▸ **About this exercise**: Output the complete listing exactly.

▸ **Dataset content**:

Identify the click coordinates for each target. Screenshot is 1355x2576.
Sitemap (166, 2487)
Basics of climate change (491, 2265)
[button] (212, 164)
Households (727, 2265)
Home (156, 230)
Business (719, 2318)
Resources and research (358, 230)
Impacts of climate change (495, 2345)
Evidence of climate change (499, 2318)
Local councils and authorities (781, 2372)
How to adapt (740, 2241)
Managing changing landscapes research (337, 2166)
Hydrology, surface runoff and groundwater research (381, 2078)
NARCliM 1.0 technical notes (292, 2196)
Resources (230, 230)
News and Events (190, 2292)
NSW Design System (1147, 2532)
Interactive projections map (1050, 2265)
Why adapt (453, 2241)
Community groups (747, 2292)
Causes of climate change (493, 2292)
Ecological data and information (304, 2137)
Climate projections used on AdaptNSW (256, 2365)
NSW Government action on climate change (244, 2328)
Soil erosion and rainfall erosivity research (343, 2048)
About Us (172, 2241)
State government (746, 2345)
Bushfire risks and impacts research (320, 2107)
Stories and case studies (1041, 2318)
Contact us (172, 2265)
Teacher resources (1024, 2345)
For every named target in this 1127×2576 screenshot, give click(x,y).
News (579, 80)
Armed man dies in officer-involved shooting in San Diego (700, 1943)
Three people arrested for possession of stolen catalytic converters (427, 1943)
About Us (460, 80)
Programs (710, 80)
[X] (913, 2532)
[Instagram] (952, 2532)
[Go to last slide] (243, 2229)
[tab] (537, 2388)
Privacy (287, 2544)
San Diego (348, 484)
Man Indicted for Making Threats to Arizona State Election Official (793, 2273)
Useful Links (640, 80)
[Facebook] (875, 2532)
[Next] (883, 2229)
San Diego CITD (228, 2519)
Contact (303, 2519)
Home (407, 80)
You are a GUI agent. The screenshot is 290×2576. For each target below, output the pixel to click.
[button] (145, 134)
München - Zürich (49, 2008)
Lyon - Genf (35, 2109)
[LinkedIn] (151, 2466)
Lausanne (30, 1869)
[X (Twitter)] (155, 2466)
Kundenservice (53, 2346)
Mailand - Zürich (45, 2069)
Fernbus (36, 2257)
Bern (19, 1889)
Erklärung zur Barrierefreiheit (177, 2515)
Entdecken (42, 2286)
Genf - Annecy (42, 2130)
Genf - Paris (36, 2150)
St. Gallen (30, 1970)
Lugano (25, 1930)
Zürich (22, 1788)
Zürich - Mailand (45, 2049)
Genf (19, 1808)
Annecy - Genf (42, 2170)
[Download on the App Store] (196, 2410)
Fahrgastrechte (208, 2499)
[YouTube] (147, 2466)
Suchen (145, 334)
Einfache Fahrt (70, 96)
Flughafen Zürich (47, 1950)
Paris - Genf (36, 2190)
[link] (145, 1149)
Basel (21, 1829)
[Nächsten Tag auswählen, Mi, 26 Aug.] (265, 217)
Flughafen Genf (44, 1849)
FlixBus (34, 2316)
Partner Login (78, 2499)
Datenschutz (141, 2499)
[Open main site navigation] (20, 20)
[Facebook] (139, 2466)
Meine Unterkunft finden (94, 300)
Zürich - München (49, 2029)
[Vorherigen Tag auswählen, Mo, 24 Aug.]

▸ **Your response**:
Identify the click coordinates for each target. Screenshot is 1355x2576.
Sitemap (166, 2487)
Basics of climate change (491, 2265)
[button] (212, 164)
Households (727, 2265)
Home (156, 230)
Business (719, 2318)
Resources and research (358, 230)
Impacts of climate change (495, 2345)
Evidence of climate change (499, 2318)
Local councils and authorities (781, 2372)
How to adapt (740, 2241)
Managing changing landscapes research (337, 2166)
Hydrology, surface runoff and groundwater research (381, 2078)
NARCliM 1.0 technical notes (292, 2196)
Resources (230, 230)
News and Events (190, 2292)
NSW Design System (1147, 2532)
Interactive projections map (1050, 2265)
Why adapt (453, 2241)
Community groups (747, 2292)
Causes of climate change (493, 2292)
Ecological data and information (304, 2137)
Climate projections used on AdaptNSW (256, 2365)
NSW Government action on climate change (244, 2328)
Soil erosion and rainfall erosivity research (343, 2048)
About Us (172, 2241)
State government (746, 2345)
Bushfire risks and impacts research (320, 2107)
Stories and case studies (1041, 2318)
Contact us (172, 2265)
Teacher resources (1024, 2345)
For every named target in this 1127×2576 screenshot, give click(x,y).
News (579, 80)
Armed man dies in officer-involved shooting in San Diego (700, 1943)
Three people arrested for possession of stolen catalytic converters (427, 1943)
About Us (460, 80)
Programs (710, 80)
[X] (913, 2532)
[Instagram] (952, 2532)
[Go to last slide] (243, 2229)
[tab] (537, 2388)
Privacy (287, 2544)
San Diego (348, 484)
Man Indicted for Making Threats to Arizona State Election Official (793, 2273)
Useful Links (640, 80)
[Facebook] (875, 2532)
[Next] (883, 2229)
San Diego CITD (228, 2519)
Contact (303, 2519)
Home (407, 80)
You are a GUI agent. The screenshot is 290×2576. For each target below, output the pixel to click.
[button] (145, 134)
München - Zürich (49, 2008)
Lyon - Genf (35, 2109)
[LinkedIn] (151, 2466)
Lausanne (30, 1869)
[X (Twitter)] (155, 2466)
Kundenservice (53, 2346)
Mailand - Zürich (45, 2069)
Fernbus (36, 2257)
Bern (19, 1889)
Erklärung zur Barrierefreiheit (177, 2515)
Entdecken (42, 2286)
Genf - Annecy (42, 2130)
Genf - Paris (36, 2150)
St. Gallen (30, 1970)
Lugano (25, 1930)
Zürich (22, 1788)
Zürich - Mailand (45, 2049)
Genf (19, 1808)
Annecy - Genf (42, 2170)
[Download on the App Store] (196, 2410)
Fahrgastrechte (208, 2499)
[YouTube] (147, 2466)
Suchen (145, 334)
Einfache Fahrt (70, 96)
Flughafen Zürich (47, 1950)
Paris - Genf (36, 2190)
[link] (145, 1149)
Basel (21, 1829)
[Nächsten Tag auswählen, Mi, 26 Aug.] (265, 217)
Flughafen Genf (44, 1849)
FlixBus (34, 2316)
Partner Login (78, 2499)
Datenschutz (141, 2499)
[Open main site navigation] (20, 20)
[Facebook] (139, 2466)
Meine Unterkunft finden (94, 300)
Zürich - München (49, 2029)
[Vorherigen Tag auswählen, Mo, 24 Aug.]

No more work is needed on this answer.